Exercise instructions.
Present the lines of the material below as a numbered list, skipping any blank lines. Leave the pictures out of your answer.

---------- Dataset

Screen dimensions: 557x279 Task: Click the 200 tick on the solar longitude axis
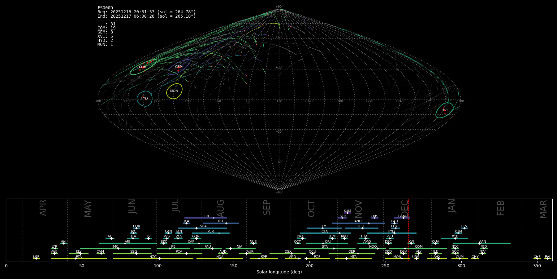click(309, 266)
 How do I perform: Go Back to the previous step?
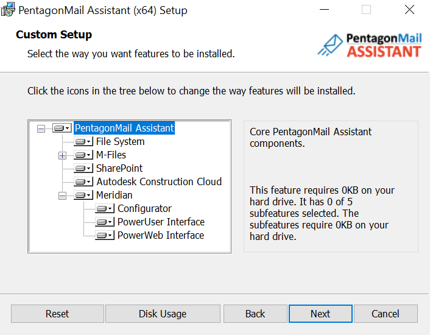pos(255,314)
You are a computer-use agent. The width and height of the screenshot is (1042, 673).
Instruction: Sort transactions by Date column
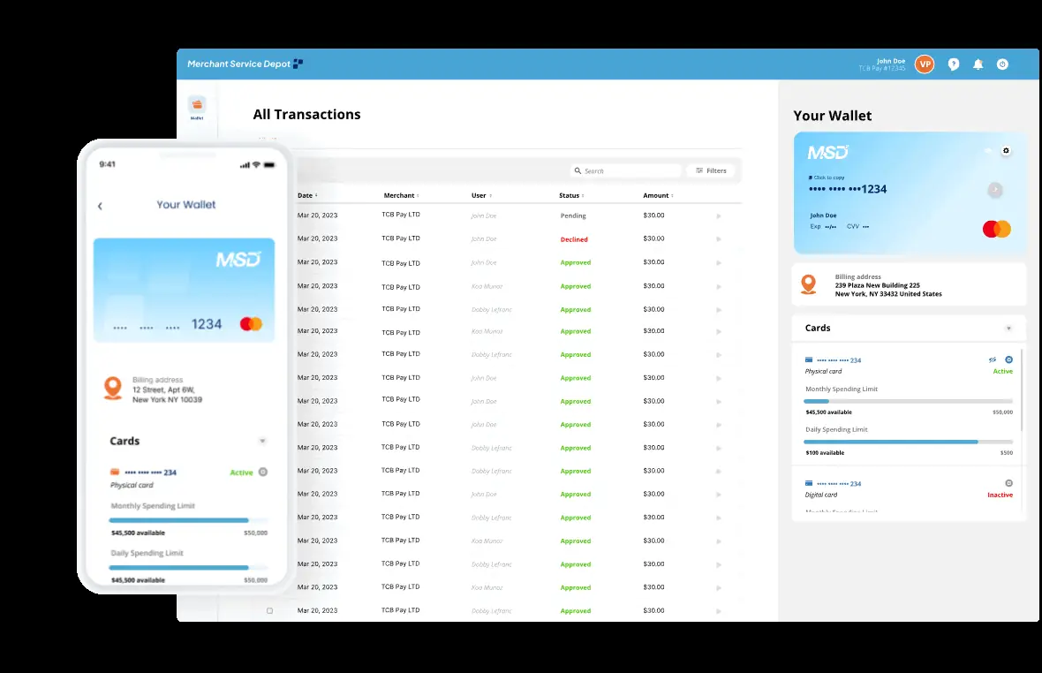(306, 195)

--------------------

Expected answer.
1. Screen dimensions: 557x279 Task: Click the 200 tick on the solar longitude axis
2. click(309, 266)
3.  How do I perform: Go Back to the previous step?
4. pos(255,314)
5. You are a computer-use agent. The width and height of the screenshot is (1042, 673).
6. Instruction: Sort transactions by Date column
7. (306, 195)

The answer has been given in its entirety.